# help pt2



## thestorm2 (Dec 27, 2010)

Hey I posted this under labs too I hope I'm not breaking a rule but I was posting this here in regards to what you guys think

Here is blood from early nov and then just last week

early nov

Tests: (1) ULTRASENSITIVE TSH (4274)
ULTRASENSITIVE TSH 3.430 UIU/ML 0.300 - 5.100

Tests: (2) FREE T3 (4273)
FREE T3 2.5 PG/ML 2.3-4.2

Tests: (3) FREE T4 (THYROXINE) (2823)
FREE T4 (THYROXINE) 1.05 NG/DL 0.73-1.95

Tests: (4) THYROID ANTIBODY GROUP (TPO + TG) (4610)

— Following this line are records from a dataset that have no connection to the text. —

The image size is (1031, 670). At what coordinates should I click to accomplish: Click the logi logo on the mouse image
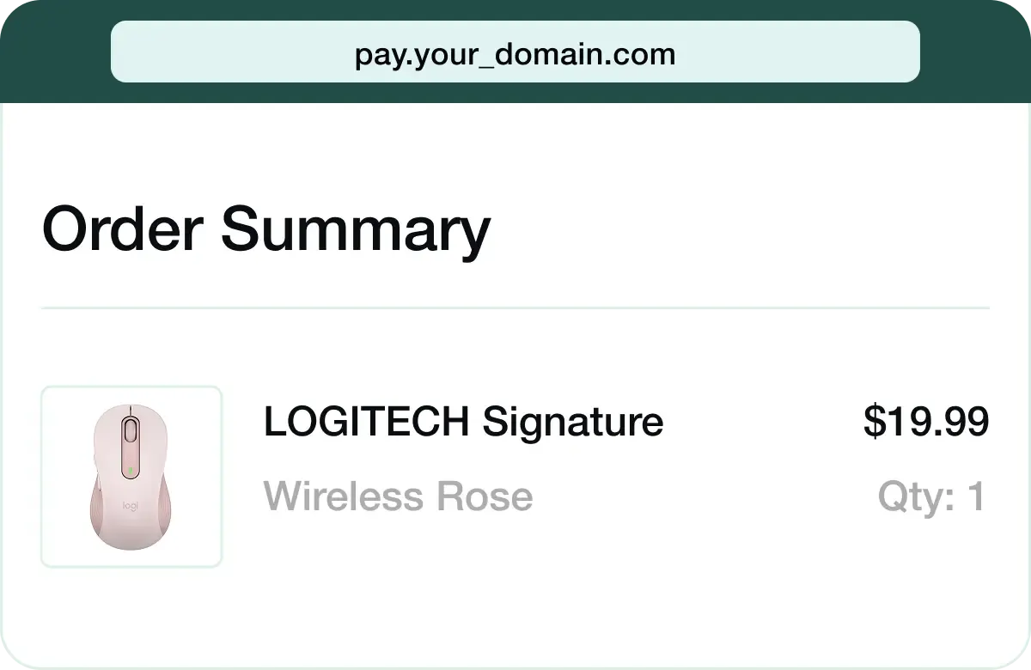(131, 507)
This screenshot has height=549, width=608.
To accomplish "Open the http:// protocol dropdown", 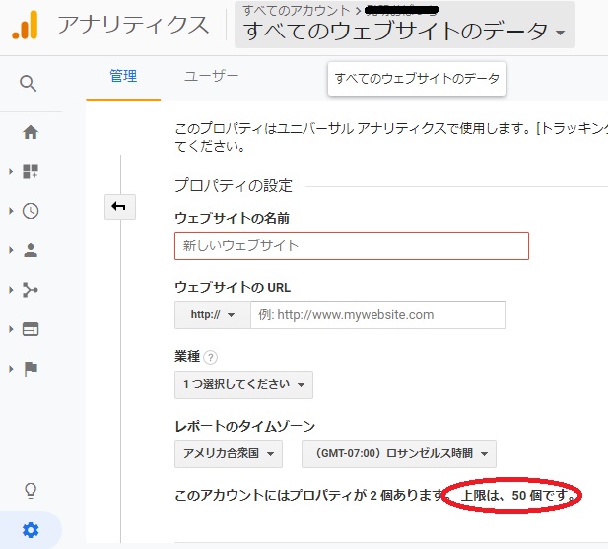I will pyautogui.click(x=212, y=315).
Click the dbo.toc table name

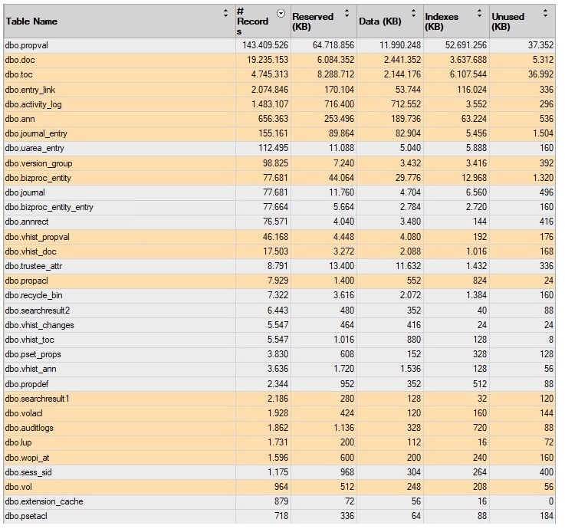[18, 75]
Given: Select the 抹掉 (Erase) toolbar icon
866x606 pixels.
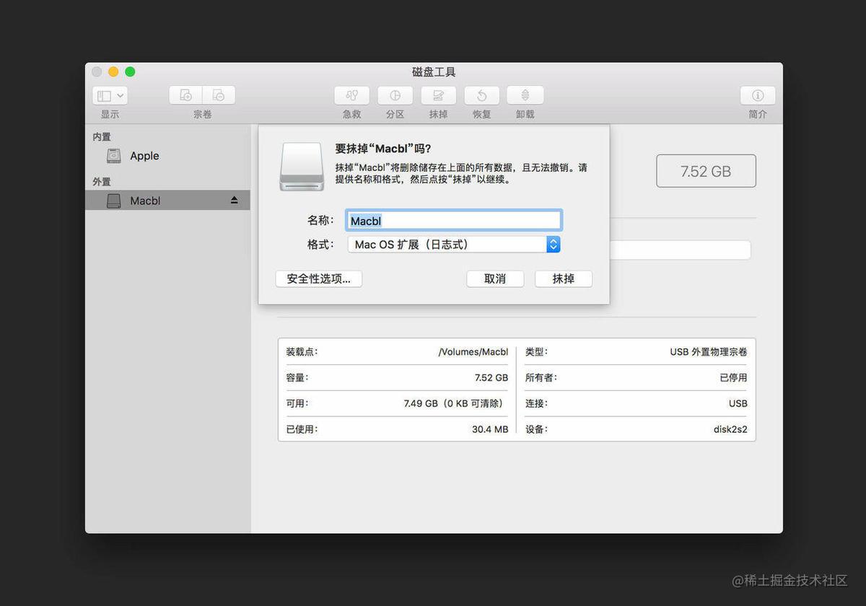Looking at the screenshot, I should 438,100.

Tests: (5) THYROID PEROXIDASE AB (4513)
THYROID PEROXIDASE AB
[H] 49 IU/ML <35

Tests: (6) THYROGLOBULIN AB (4516)
THYROGLOBULIN AB <20 IU/ML <40

I got the blood via email and the dr attached this message too

Your thyroid stimulating hormone (TSH) level is still above the optimal range (0.3-3.0). Your thyroid peroxidase antibody level is mildly elevated as well. A low dose of thyroid medication may help with your symptoms

then...
last week dec

Tests: (1) ULTRASENSITIVE TSH (4274)
ULTRASENSITIVE TSH 2.610 UIU/ML 0.300 - 5.100

Tests: (2) THYROID PEROXIDASE AB (4513)
THYROID PEROXIDASE AB
[H] 50 IU/ML <35

Tests: (3) FREE T3 (4273)
FREE T3 3.1 PG/ML 2.3-4.2

Tests: (4) FREE T4 (THYROXINE) (2823)
FREE T4 (THYROXINE) 1.51 NG/DL 0.73-1.95

And the dr on the email said..

Your thyroid levels are not much different than your levels before you began taking the thyroid medication. These recent levels, however, were drawn after you had stopped the medication for about one week. You could try taking Synthroid 50 mcg 1/2 tablet once a day. However, if you are feeling better off the medication, you could stay off Synthroid and just have your thyroid levels repeated in 2-3 months.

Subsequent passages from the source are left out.